Ahmet Şık ile Nedim Şener'de tutuklu.

Sayısı 60'ı geçen gazeteciler tutuklu.

Yazarlar tutuklu.

Mahkum da olmasalar ile, yargı sürecinin ucu çok açık da olsa da böyle gider ise ömür boyu tutukludur ışık dolu yazar çizer kadrosu.

Gazeteci Balbay cezaevinde iken milletvekili seçilse de tutuklu.

Binlerce kez ne şeriat ne darbe tam bağımsız Türkiye diye yazıp çizseler bile tutukludurlar Türkiye'deki gazeteciler.

Yıllar yıllar yıllar.

İşte bugün; bin gün oldu Mustafa Balbay tutuklanalı.

Bin koca gün.

Bir ömür.

Bir işkence.

Bir dram.

Ve acı…

Bin günün 276 gününü de tek başına bir hücrede geçiren Mustafa Balbay'a yapılan baskı ve sindirme operasyonunu yüreğinde hissetmeyen gazeteci olur mu?

Üzülmez mi gazeteciler bu duruma.

Derviş misali sırayla birine sıra geldiğinde yüreği burkulmaz mı?

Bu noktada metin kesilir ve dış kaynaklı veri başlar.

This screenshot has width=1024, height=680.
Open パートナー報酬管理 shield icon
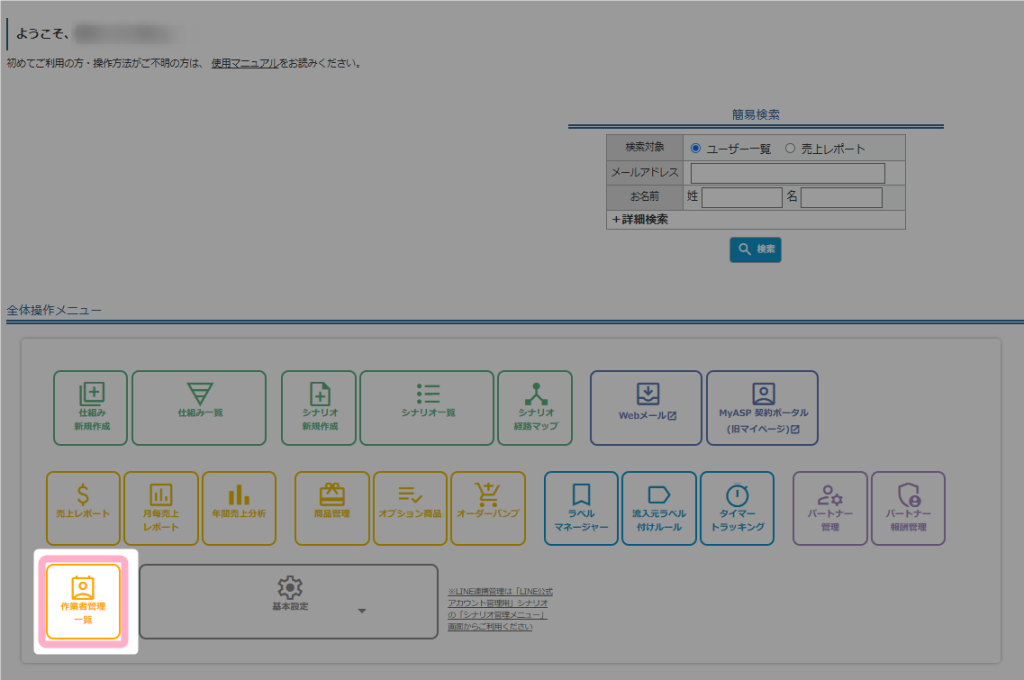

Hani basın özgürlüğü vardı bu ülkede?

Hani yargı sürecinde uzun tutukluluk halleri haksızlıktı?

Hani?

 

**

 

Mustafa Balbay'ın yazdıklarını uzun yıllardır okuyan ve okuduklarındaki duruşunu da çok iyi bilen biri olarak,  bin günden bu yana tutuklu kalmasını anlayamıyorum.

Bu nasıl demokrasi?

Bu nasıl basın özgürlüğü?

Bu nasıl bir ülke?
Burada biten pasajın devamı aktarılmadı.